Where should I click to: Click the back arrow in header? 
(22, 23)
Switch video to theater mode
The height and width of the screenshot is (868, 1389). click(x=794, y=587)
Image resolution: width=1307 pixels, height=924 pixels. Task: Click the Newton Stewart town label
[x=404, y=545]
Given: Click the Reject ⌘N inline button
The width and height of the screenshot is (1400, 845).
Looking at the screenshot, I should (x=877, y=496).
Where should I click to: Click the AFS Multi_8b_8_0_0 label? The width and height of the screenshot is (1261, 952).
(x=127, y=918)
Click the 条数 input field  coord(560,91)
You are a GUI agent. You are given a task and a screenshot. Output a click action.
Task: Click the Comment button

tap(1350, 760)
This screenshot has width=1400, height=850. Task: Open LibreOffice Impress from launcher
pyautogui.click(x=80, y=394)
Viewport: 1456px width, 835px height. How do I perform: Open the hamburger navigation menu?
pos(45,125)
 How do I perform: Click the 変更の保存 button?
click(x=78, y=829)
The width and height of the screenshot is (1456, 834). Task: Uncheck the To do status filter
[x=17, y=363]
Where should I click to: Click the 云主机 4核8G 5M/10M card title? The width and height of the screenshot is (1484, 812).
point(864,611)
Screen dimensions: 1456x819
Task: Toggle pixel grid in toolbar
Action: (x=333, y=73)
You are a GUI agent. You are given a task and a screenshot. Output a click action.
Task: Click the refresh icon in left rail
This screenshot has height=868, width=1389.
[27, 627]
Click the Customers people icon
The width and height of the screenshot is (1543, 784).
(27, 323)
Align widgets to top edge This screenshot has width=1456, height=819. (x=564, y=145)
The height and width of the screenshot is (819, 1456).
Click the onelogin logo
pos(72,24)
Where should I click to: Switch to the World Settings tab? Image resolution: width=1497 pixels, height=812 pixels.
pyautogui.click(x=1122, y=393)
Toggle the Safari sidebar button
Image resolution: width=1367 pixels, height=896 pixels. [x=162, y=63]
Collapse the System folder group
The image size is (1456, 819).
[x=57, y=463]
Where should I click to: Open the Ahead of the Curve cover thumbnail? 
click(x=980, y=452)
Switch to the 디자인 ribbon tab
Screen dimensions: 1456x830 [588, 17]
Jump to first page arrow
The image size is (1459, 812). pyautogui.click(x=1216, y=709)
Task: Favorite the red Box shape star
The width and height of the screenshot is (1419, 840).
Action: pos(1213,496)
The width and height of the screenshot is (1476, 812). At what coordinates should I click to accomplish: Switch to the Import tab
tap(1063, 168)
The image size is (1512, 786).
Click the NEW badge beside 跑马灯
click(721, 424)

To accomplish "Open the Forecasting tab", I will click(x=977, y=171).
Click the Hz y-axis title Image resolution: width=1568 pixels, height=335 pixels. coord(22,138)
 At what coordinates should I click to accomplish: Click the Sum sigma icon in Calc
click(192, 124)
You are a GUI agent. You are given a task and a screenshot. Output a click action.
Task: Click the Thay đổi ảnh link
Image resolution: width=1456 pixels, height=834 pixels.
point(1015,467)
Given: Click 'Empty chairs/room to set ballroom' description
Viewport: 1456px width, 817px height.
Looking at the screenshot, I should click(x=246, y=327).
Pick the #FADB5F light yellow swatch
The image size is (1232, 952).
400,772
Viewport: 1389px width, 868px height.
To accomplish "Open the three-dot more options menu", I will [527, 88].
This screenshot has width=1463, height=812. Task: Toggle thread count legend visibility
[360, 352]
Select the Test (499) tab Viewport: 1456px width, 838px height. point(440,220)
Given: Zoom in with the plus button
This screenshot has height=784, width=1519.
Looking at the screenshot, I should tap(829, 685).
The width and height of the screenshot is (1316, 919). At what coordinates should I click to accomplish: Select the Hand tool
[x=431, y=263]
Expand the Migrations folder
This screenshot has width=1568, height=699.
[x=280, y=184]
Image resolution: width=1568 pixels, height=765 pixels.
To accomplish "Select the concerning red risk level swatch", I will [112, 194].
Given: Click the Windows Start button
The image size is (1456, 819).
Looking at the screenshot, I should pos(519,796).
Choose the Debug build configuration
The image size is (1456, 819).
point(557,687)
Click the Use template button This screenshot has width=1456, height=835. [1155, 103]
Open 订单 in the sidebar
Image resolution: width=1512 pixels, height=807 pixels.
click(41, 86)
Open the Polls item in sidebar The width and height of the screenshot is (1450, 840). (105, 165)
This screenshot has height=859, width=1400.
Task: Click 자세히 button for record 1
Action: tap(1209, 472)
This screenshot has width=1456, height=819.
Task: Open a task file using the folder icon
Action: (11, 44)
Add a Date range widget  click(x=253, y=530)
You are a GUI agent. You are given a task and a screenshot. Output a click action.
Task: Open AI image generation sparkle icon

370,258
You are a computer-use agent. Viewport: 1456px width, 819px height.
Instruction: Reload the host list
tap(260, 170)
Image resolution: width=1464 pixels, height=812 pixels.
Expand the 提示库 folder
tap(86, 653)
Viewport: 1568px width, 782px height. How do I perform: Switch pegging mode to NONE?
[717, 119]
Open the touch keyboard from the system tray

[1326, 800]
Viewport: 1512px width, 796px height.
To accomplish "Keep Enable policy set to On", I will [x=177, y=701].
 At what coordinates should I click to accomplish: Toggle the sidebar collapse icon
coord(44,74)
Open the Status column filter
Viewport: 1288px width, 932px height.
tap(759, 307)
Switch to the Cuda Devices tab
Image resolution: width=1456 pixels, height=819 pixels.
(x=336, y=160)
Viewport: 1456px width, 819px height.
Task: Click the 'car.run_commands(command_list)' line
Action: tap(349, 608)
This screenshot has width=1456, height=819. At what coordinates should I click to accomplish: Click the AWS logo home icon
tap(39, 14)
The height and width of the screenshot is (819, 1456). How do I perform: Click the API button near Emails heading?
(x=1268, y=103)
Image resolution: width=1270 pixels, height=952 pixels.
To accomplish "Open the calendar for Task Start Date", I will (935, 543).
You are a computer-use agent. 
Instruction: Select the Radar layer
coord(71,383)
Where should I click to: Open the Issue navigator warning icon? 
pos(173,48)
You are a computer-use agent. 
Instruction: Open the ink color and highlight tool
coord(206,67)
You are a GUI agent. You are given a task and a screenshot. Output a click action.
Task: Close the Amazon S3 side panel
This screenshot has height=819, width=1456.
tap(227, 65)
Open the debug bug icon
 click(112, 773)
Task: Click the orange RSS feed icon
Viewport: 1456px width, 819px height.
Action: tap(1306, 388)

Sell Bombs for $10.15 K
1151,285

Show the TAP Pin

* [What you will do] Lines from the one with "Viewport: 1568px width, 782px" through the last line above must be printed exactly; no other line is to appear.

* [Your solution]
Viewport: 1568px width, 782px height. How do I perform: Switch pegging mode to NONE?
[717, 119]
Open the touch keyboard from the system tray

[1326, 800]
Viewport: 1512px width, 796px height.
To accomplish "Keep Enable policy set to On", I will [x=177, y=701].
 At what coordinates should I click to accomplish: Toggle the sidebar collapse icon
coord(44,74)
Open the Status column filter
Viewport: 1288px width, 932px height.
tap(759, 307)
Switch to the Cuda Devices tab
Image resolution: width=1456 pixels, height=819 pixels.
(x=336, y=160)
Viewport: 1456px width, 819px height.
Task: Click the 'car.run_commands(command_list)' line
Action: tap(349, 608)
This screenshot has width=1456, height=819. At what coordinates should I click to accomplish: Click the AWS logo home icon
tap(39, 14)
The height and width of the screenshot is (819, 1456). How do I perform: Click the API button near Emails heading?
(x=1268, y=103)
Image resolution: width=1270 pixels, height=952 pixels.
To accomplish "Open the calendar for Task Start Date", I will (935, 543).
You are a computer-use agent. 
Instruction: Select the Radar layer
coord(71,383)
Where should I click to: Open the Issue navigator warning icon? 
pos(173,48)
You are a computer-use agent. 
Instruction: Open the ink color and highlight tool
coord(206,67)
You are a GUI agent. You are given a task and a screenshot. Output a click action.
Task: Close the Amazon S3 side panel
This screenshot has height=819, width=1456.
tap(227, 65)
Open the debug bug icon
 click(112, 773)
Task: Click the orange RSS feed icon
Viewport: 1456px width, 819px height.
Action: tap(1306, 388)

Sell Bombs for $10.15 K
1151,285

Show the TAP Pin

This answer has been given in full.